THE PROBLEM — What is needed is a copy of each line in the listing below that contains "Image".

EXTRACTED RECORDS —

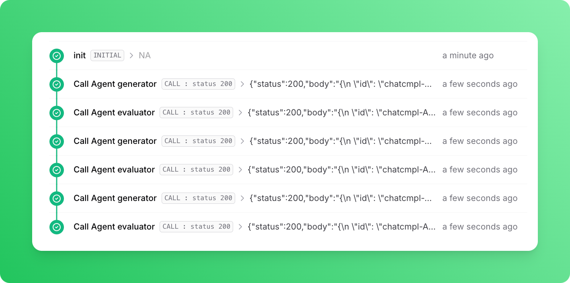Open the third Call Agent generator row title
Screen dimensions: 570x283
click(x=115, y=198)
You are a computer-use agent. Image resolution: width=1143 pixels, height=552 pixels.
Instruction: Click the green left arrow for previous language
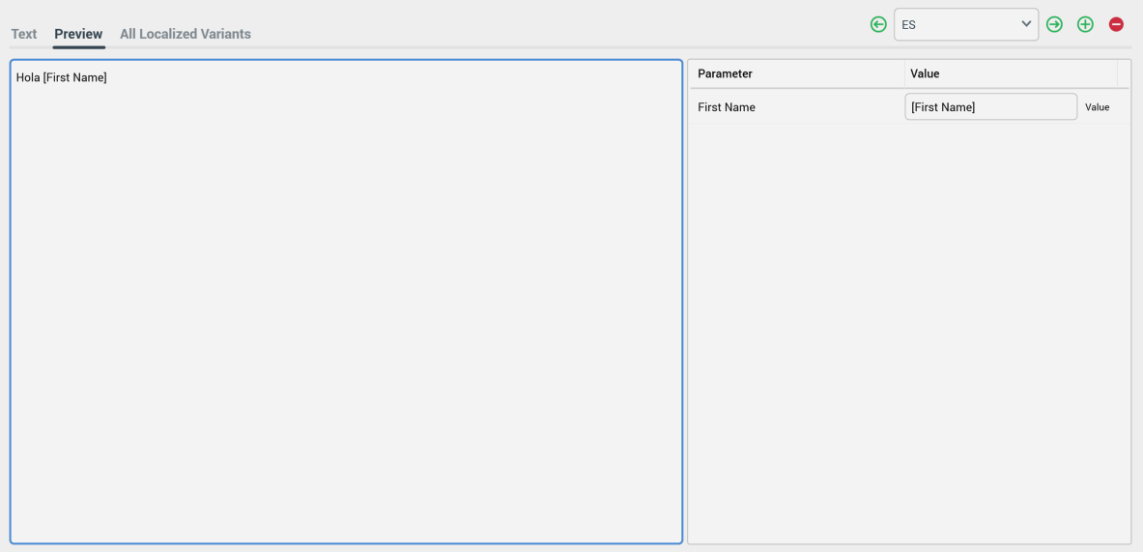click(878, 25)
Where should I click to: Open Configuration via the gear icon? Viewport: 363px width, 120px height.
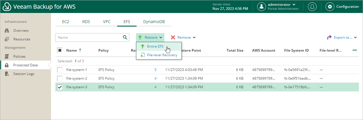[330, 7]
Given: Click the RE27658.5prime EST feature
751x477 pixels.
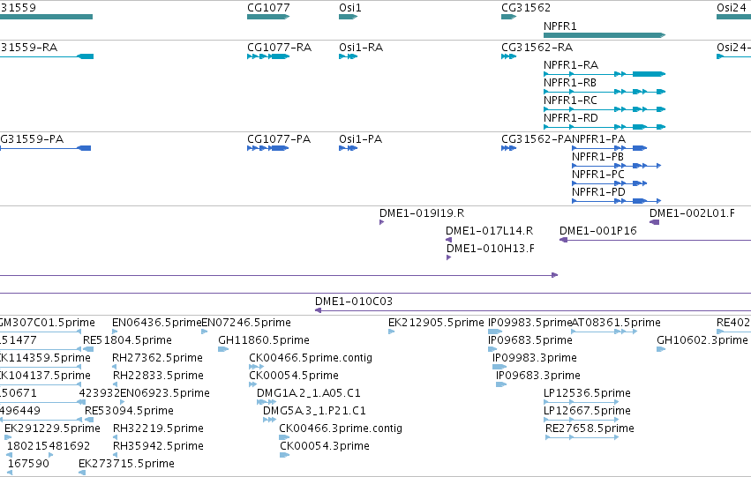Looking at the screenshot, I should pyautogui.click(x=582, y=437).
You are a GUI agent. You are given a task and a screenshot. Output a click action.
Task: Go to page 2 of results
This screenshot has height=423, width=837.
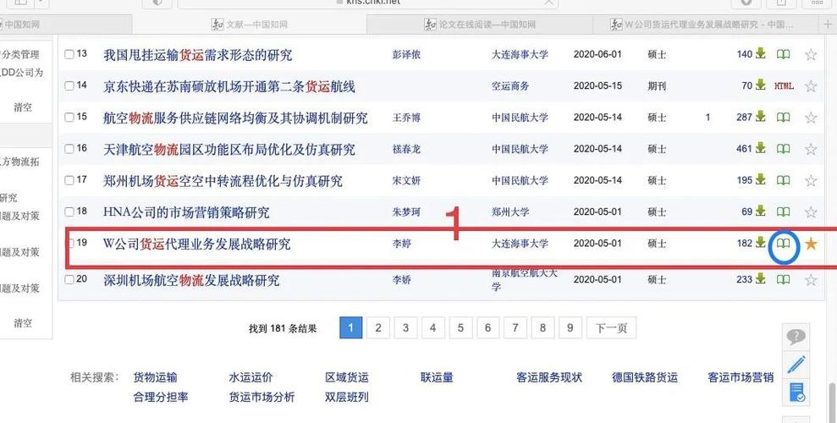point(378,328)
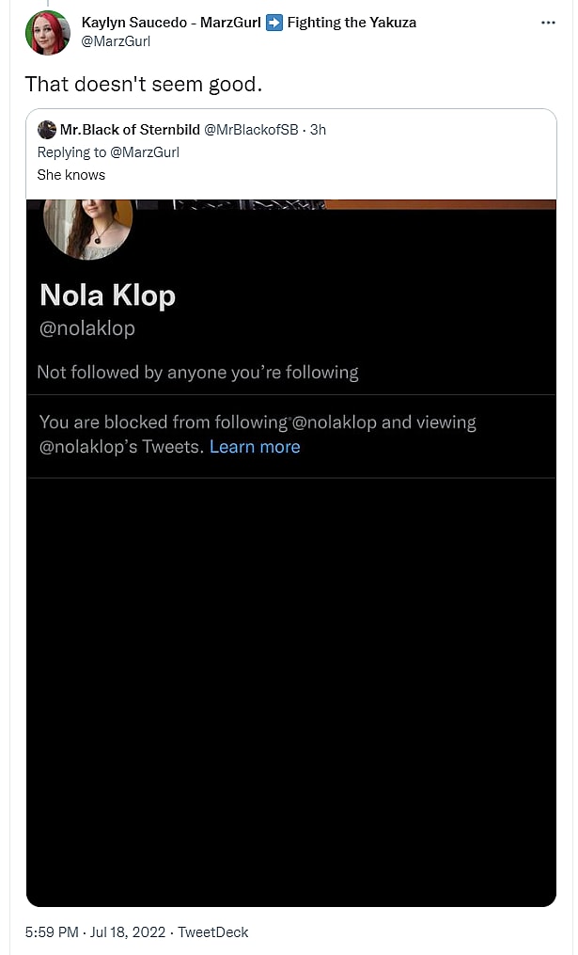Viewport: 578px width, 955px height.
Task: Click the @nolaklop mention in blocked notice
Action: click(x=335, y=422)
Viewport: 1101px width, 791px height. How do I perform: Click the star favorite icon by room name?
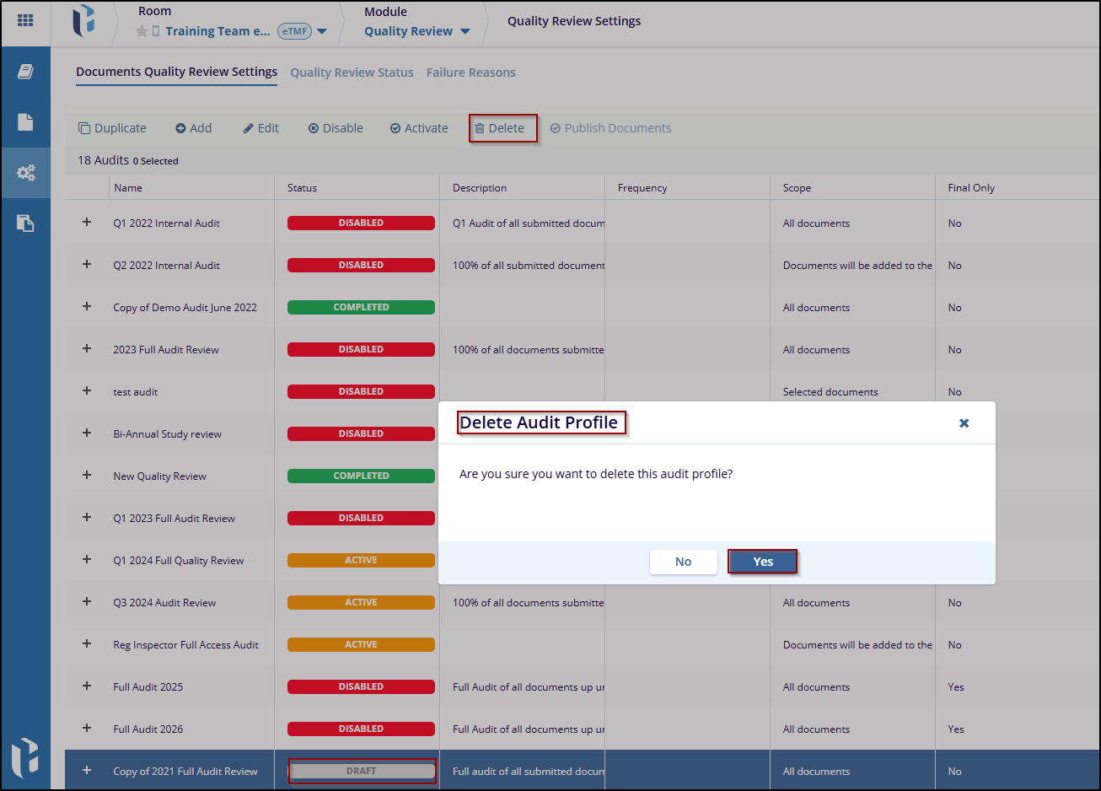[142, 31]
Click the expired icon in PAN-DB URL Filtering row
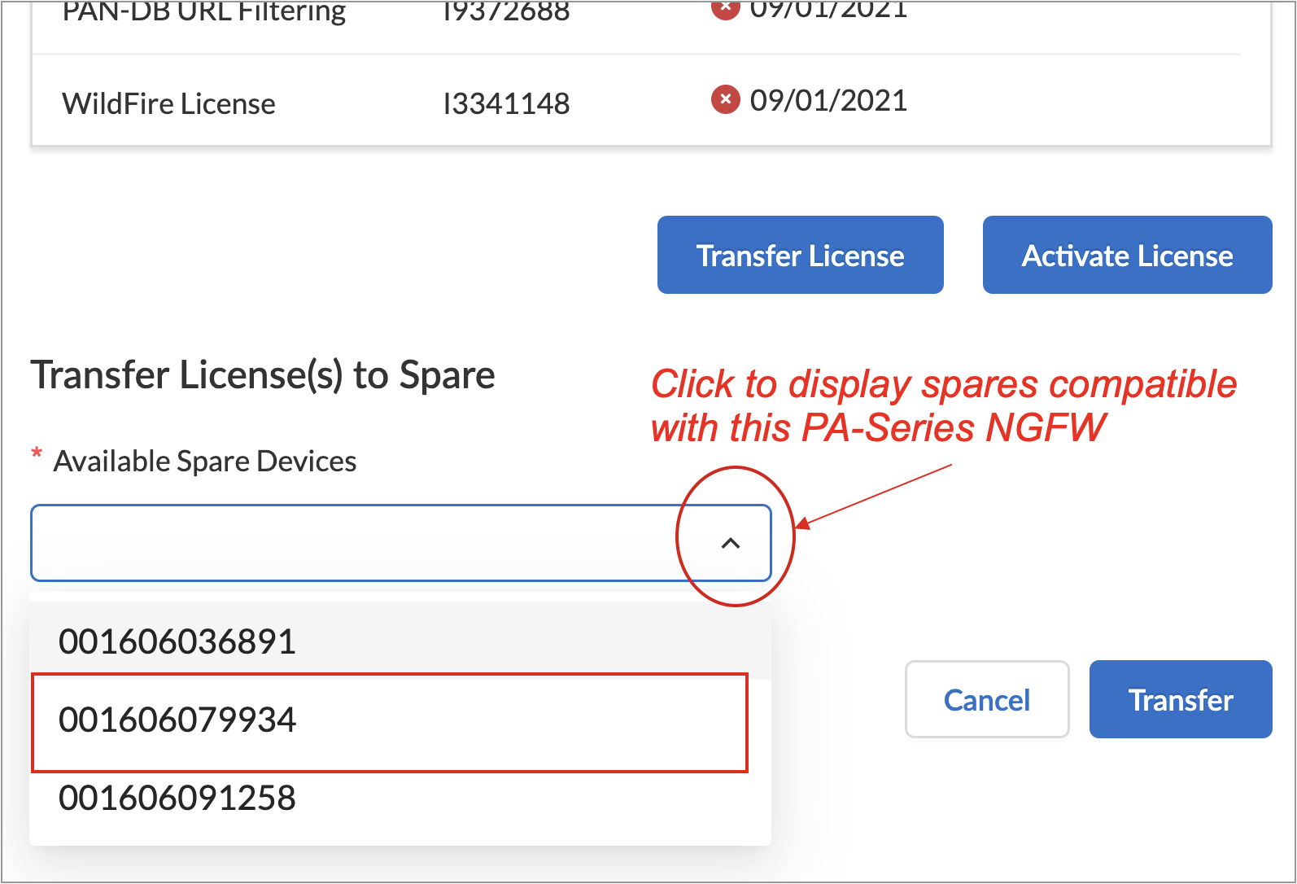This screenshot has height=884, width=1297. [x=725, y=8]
...
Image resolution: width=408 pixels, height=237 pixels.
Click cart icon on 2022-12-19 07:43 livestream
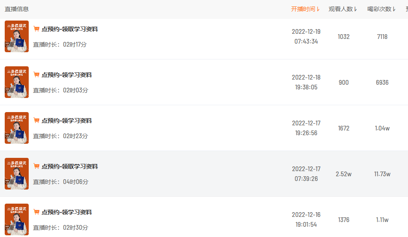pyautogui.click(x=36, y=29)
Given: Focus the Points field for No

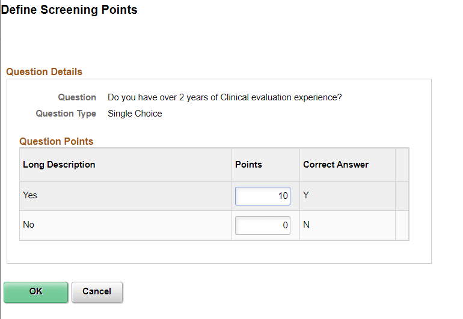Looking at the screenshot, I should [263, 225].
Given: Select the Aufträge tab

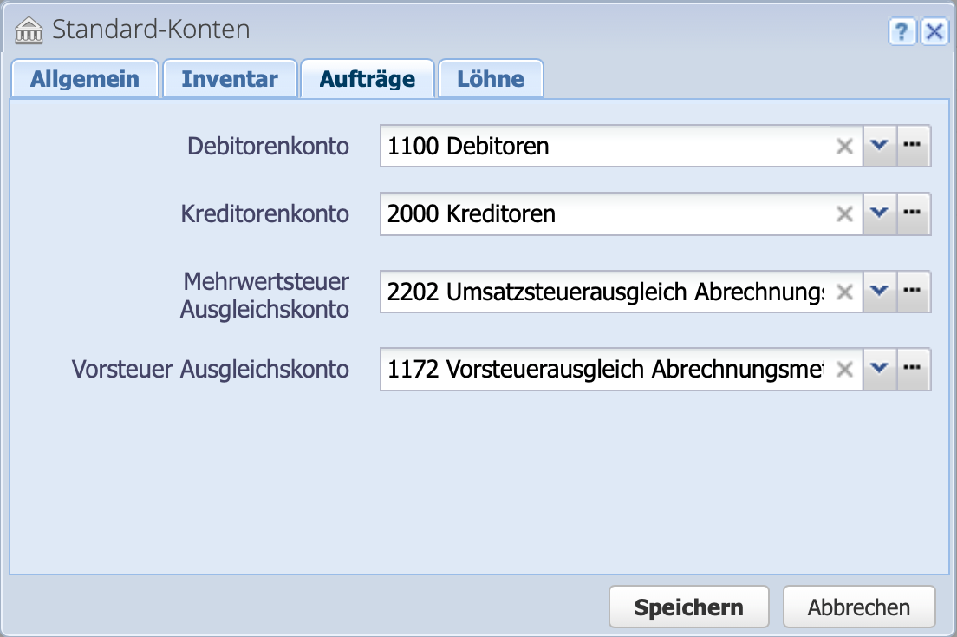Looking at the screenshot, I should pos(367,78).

TASK SOLUTION —
You are a computer-use agent. Image resolution: width=1143 pixels, height=552 pixels.
Image resolution: width=408 pixels, height=237 pixels.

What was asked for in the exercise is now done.